::: DATA :::
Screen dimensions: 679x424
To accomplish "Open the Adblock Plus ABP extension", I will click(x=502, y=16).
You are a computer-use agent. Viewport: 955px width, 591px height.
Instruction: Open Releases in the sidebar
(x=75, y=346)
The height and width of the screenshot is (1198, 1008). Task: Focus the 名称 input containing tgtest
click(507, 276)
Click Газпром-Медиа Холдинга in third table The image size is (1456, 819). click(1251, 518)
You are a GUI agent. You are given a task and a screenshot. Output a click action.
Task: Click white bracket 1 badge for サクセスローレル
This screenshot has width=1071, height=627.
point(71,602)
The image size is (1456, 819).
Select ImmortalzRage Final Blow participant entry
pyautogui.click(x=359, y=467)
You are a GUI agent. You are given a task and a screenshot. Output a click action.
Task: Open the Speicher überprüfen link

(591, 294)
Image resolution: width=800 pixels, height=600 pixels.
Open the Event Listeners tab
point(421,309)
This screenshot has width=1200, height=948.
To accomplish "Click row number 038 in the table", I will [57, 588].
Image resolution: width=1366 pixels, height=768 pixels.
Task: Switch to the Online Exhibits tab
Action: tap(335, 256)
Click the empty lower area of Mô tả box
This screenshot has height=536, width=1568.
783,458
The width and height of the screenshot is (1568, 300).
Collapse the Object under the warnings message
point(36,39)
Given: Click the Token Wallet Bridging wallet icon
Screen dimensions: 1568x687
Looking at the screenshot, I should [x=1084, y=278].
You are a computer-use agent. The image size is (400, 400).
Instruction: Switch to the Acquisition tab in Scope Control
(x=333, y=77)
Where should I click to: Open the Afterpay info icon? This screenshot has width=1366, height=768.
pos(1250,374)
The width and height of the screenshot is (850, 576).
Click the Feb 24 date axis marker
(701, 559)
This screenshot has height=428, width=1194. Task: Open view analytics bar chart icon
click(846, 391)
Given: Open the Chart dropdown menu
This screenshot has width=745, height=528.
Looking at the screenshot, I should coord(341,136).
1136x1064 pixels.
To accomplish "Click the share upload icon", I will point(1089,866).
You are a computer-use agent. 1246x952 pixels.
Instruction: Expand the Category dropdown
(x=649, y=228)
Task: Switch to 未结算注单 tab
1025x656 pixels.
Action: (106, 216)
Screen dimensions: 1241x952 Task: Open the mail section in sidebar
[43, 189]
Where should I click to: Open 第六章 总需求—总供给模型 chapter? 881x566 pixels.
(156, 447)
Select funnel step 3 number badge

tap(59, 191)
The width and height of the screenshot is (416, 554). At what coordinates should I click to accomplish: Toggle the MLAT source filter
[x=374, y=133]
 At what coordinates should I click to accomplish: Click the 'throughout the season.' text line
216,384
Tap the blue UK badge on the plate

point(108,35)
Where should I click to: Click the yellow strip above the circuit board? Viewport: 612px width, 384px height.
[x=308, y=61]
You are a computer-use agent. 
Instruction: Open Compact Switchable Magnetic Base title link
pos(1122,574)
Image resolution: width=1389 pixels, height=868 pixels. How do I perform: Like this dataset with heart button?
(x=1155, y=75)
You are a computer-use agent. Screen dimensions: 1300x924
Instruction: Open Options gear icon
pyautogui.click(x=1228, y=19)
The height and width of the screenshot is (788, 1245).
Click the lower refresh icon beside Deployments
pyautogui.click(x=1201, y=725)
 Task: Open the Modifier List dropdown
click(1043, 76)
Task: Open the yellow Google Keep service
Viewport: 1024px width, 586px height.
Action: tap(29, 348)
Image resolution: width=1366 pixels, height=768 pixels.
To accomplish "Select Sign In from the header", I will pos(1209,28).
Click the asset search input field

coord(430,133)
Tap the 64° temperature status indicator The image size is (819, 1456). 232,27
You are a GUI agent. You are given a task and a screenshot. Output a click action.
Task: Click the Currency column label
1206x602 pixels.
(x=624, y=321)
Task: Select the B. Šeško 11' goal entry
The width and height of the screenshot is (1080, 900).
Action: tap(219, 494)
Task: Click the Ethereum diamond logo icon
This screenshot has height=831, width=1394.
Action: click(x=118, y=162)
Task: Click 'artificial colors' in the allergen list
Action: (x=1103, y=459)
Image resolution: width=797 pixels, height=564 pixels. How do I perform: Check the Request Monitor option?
:::
▶ INSTRUCTIONS TO FOLLOW
In the listing above, find the line with "Instruction: Open Releases in the sidebar" and the line with "Given: Open the Chart dropdown menu"; output exactly those lines and all lines between them.

▶ ANSWER TO THIS EXERCISE
Instruction: Open Releases in the sidebar
(x=75, y=346)
The height and width of the screenshot is (1198, 1008). Task: Focus the 名称 input containing tgtest
click(507, 276)
Click Газпром-Медиа Холдинга in third table The image size is (1456, 819). click(1251, 518)
You are a GUI agent. You are given a task and a screenshot. Output a click action.
Task: Click white bracket 1 badge for サクセスローレル
This screenshot has width=1071, height=627.
point(71,602)
The image size is (1456, 819).
Select ImmortalzRage Final Blow participant entry
pyautogui.click(x=359, y=467)
You are a GUI agent. You are given a task and a screenshot. Output a click action.
Task: Open the Speicher überprüfen link

(591, 294)
Image resolution: width=800 pixels, height=600 pixels.
Open the Event Listeners tab
point(421,309)
This screenshot has width=1200, height=948.
To accomplish "Click row number 038 in the table", I will [57, 588].
Image resolution: width=1366 pixels, height=768 pixels.
Task: Switch to the Online Exhibits tab
Action: tap(335, 256)
Click the empty lower area of Mô tả box
This screenshot has height=536, width=1568.
783,458
The width and height of the screenshot is (1568, 300).
Collapse the Object under the warnings message
point(36,39)
Given: Click the Token Wallet Bridging wallet icon
Screen dimensions: 1568x687
Looking at the screenshot, I should [x=1084, y=278].
You are a computer-use agent. The image size is (400, 400).
Instruction: Switch to the Acquisition tab in Scope Control
(x=333, y=77)
Where should I click to: Open the Afterpay info icon? This screenshot has width=1366, height=768.
pos(1250,374)
The width and height of the screenshot is (850, 576).
Click the Feb 24 date axis marker
(701, 559)
This screenshot has height=428, width=1194. Task: Open view analytics bar chart icon
click(846, 391)
Given: Open the Chart dropdown menu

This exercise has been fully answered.